• Given problem
Transcribe the records from their first line through the line containing "Looking at the screenshot, I should click(x=155, y=75).", both ends included. Leave out the pictures.

[Word and element location data]
--*--
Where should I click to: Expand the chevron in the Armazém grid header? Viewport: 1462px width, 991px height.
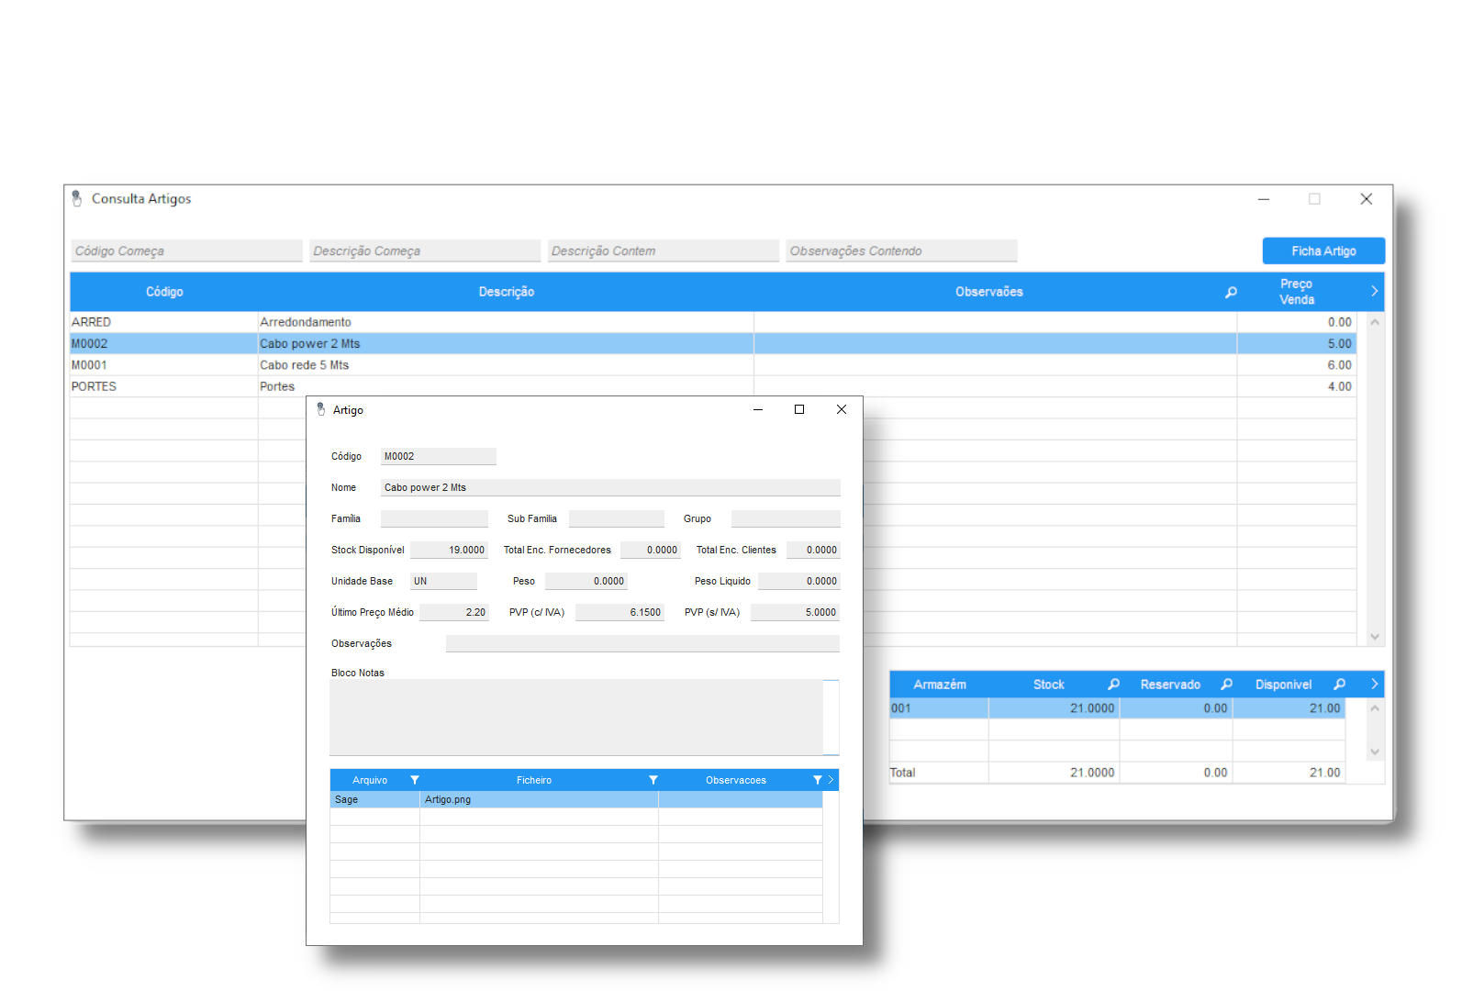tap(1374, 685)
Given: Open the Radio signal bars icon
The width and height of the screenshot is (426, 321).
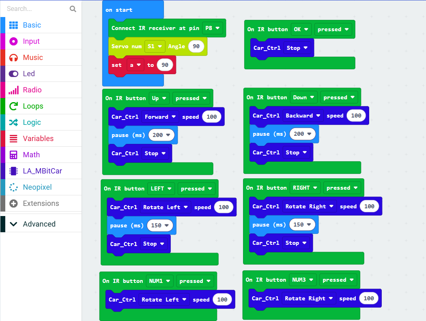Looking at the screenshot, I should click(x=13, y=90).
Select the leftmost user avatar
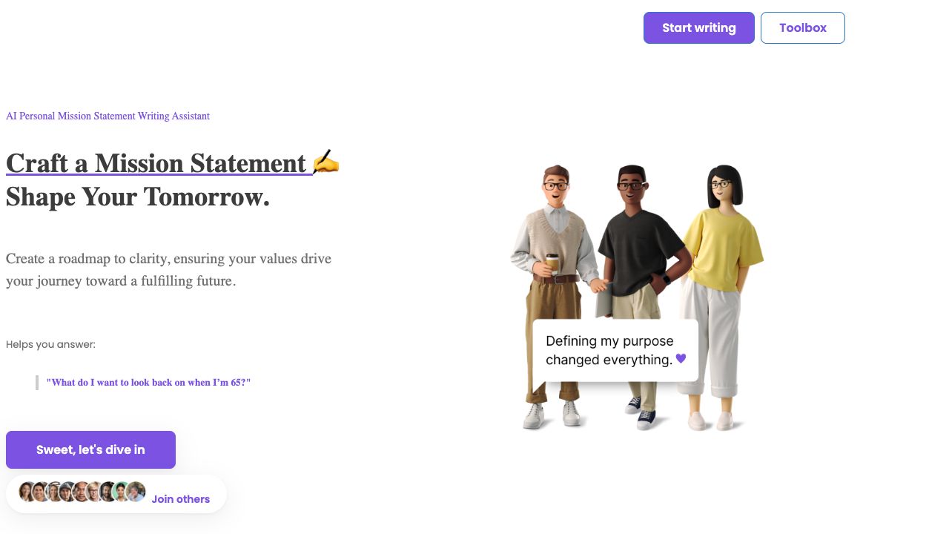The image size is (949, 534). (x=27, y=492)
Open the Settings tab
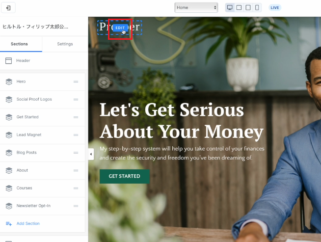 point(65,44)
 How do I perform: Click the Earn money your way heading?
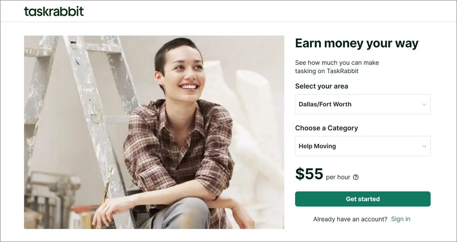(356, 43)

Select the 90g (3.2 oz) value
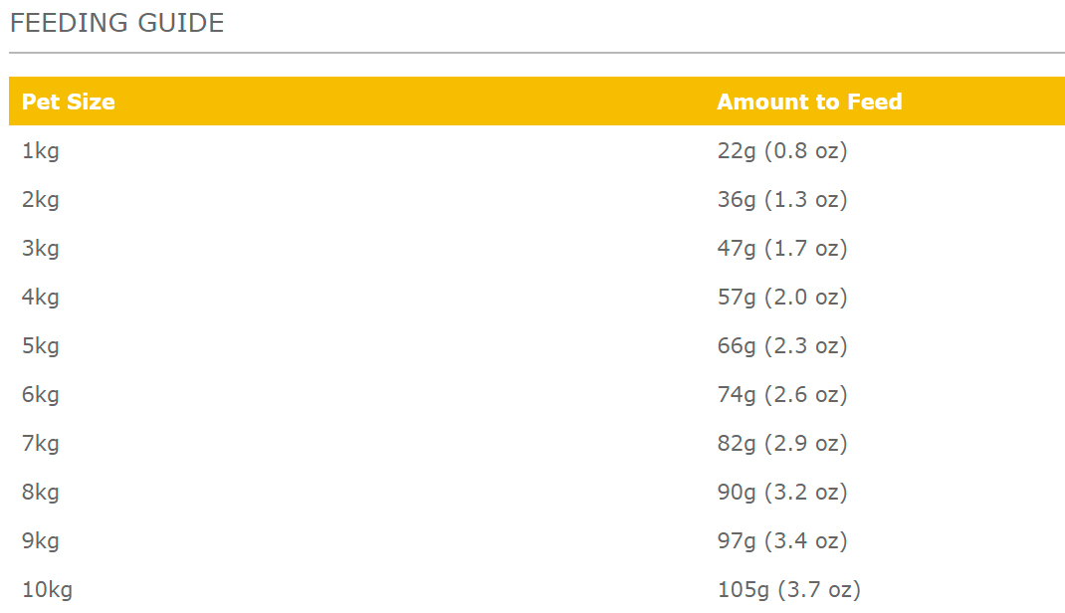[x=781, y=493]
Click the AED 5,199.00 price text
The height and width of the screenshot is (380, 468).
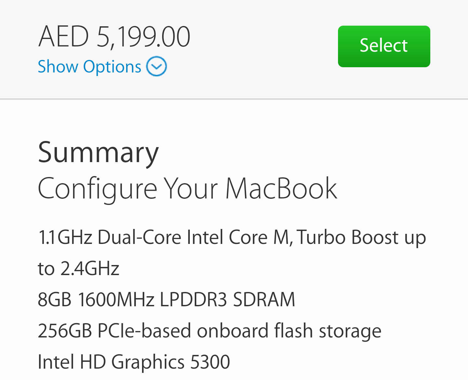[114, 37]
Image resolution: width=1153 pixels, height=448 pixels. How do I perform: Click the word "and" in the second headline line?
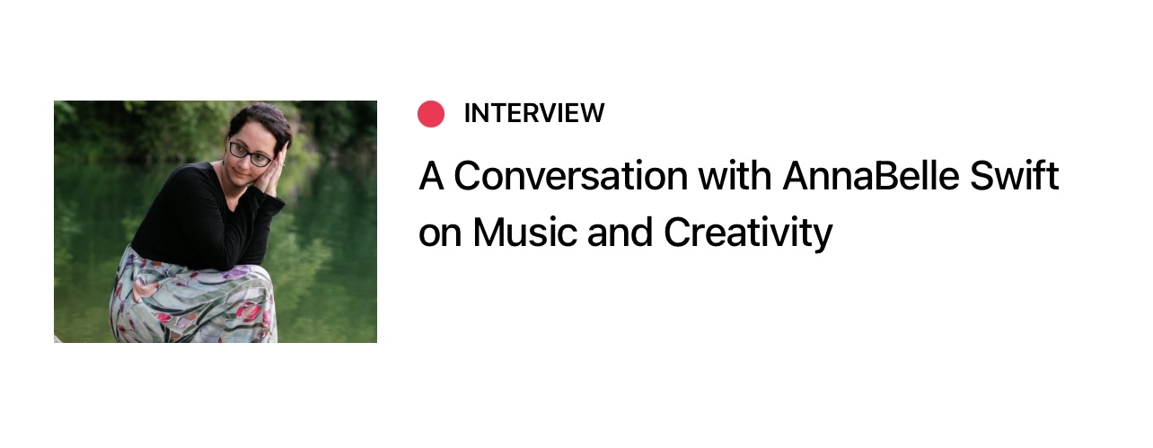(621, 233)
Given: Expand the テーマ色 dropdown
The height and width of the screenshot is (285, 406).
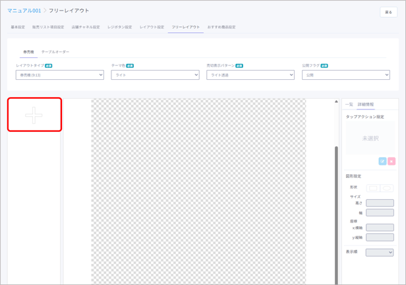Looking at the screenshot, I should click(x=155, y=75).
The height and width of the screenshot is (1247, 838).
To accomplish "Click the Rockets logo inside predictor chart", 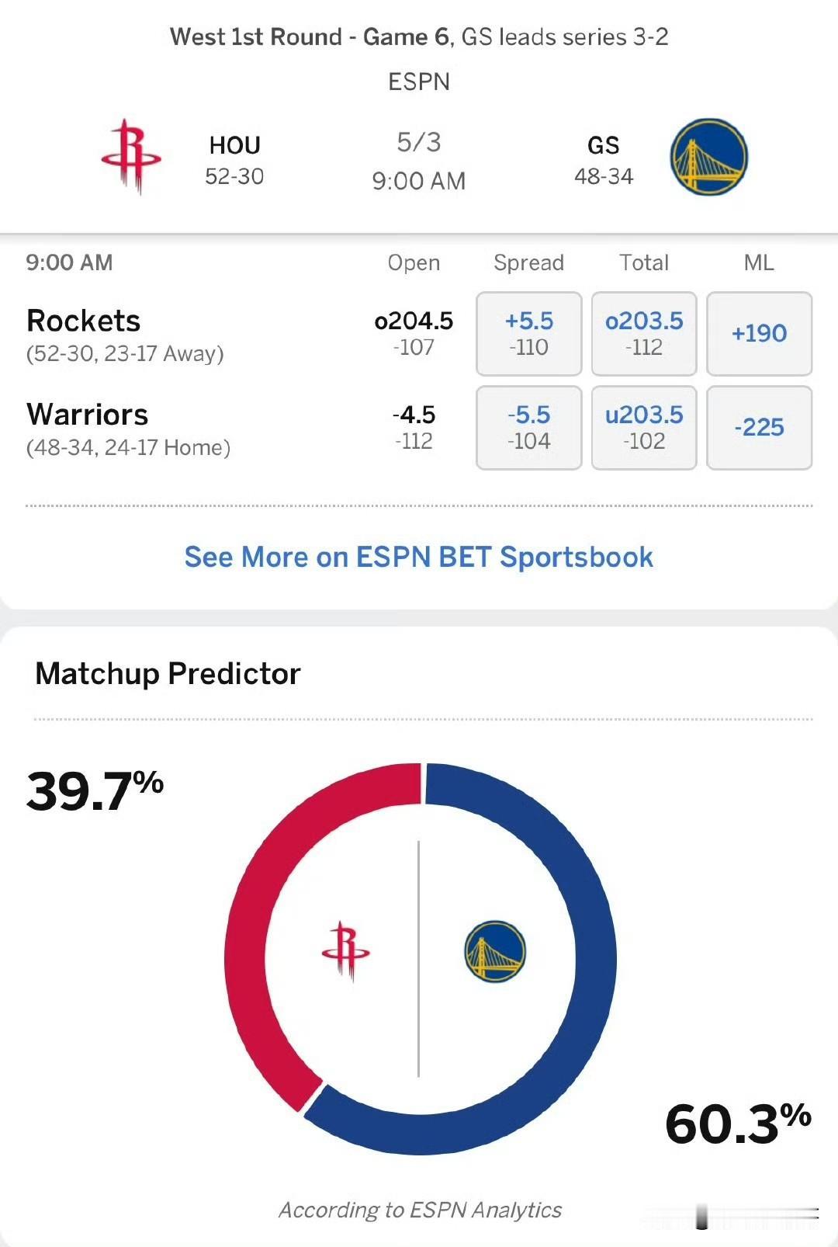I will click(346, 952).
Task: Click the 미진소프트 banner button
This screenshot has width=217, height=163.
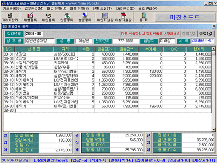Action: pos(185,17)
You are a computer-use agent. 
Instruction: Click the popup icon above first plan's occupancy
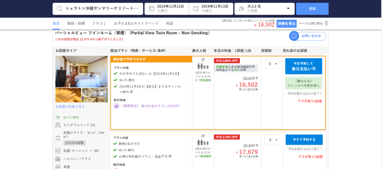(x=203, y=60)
--*--
• Answer in full
Where should I click to: Expand the chevron in the Armazém grid header? Viewport: 1462px width, 991px height.
tap(1374, 685)
Given: Open the Radio signal bars icon
The width and height of the screenshot is (426, 321).
Looking at the screenshot, I should click(x=13, y=90).
Select the leftmost user avatar
The image size is (949, 534). (x=27, y=492)
Open the Settings tab
 point(65,44)
 How do I perform: Click the Earn money your way heading?
(356, 43)

Select the 90g (3.2 oz) value
[x=781, y=493]
Click the AED 5,199.00 price text
The height and width of the screenshot is (380, 468).
[114, 37]
Image resolution: width=1153 pixels, height=448 pixels. How do I perform: Click the word "and" in the second headline line?
(621, 233)
Given: Expand the テーマ色 dropdown
The height and width of the screenshot is (285, 406).
Looking at the screenshot, I should click(x=155, y=75).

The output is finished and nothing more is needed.